Posted by Matt Birchler
— 2 min read
Laying AI-generated header images aside

CSS { In Real Life } | Stop Using AI-Generated Images

By choosing AI-generated images over those made by a human, editors are taking away one of the only sources of income available to those entering the field.

I recently stopped using Midjourney and DALL-E generated images for header images on this site. No, not for the reason listed in this post (I’ve never had budget to pay someone for artwork, so I wasn’t taking anything away from anyone), but for the simple reason that they’ve quickly become just plain tacky.

Blog posts with header images famously do a better job of catching people’s attention in social media feeds, so it seems like a no brainer to generate a unique one for every post, right?

Well it turns out that these hero images didn’t make the post look more enticing, it just made the post feel cheap. I would bet most people reading this site can look at an image and guess with extremely high accuracy whether it was made by a human or a robot.
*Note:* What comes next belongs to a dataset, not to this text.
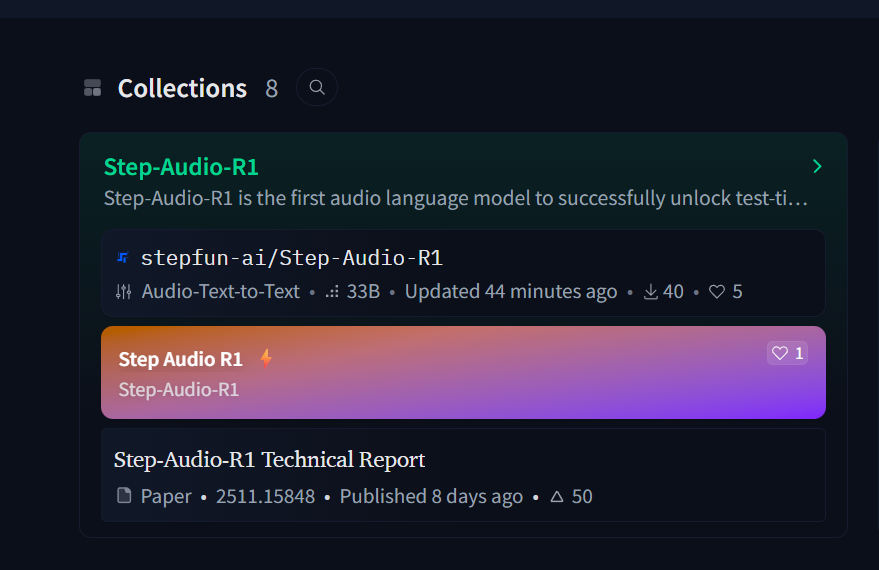Click the Collections grid icon
879x570 pixels.
pos(92,88)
People are already very tuned into “that Midjourney aesthetic” and they just know it when they see it at this point.

Maybe I’m just projecting here, and in the past 9-ish months doing this I’ve only gotten 2 notes from people saying they don’t like them, but it’s just the vibe I have right now. Especially as we move into a world where it’s easier than ever to generate fake writing from fake writers, it’s not unreasonable for readers to see a fake header image and wonder how much of the rest of the post is actually created by the author. I don’t want anyone thinking about that when they come to my site for the first time.

As I’ve said before in various ways, I love other humans but I’ll never have anyone else write for this blog. I only like computers, so there’s no way in hell I’m ever going to offload posts to them.

The inevitable exceptions

I think image generators are still useful for creating assets in images that I create. A fake website, icon, background, or other random element for an image I’m working on can be super useful and can be added to an image without getting “that Midjourney aesthetic”.

I also still may make a fully-generated image on the rare occasion if it makes sense. For example, if I’m writing about DALL-E, it might make sense to illustrate something with a full image from DALL-E.

So yeah, I expect websites that use nothing but AI-generated hero images to look like low-quality content farms in the near future, and that’s not what I want this site to resemble at all.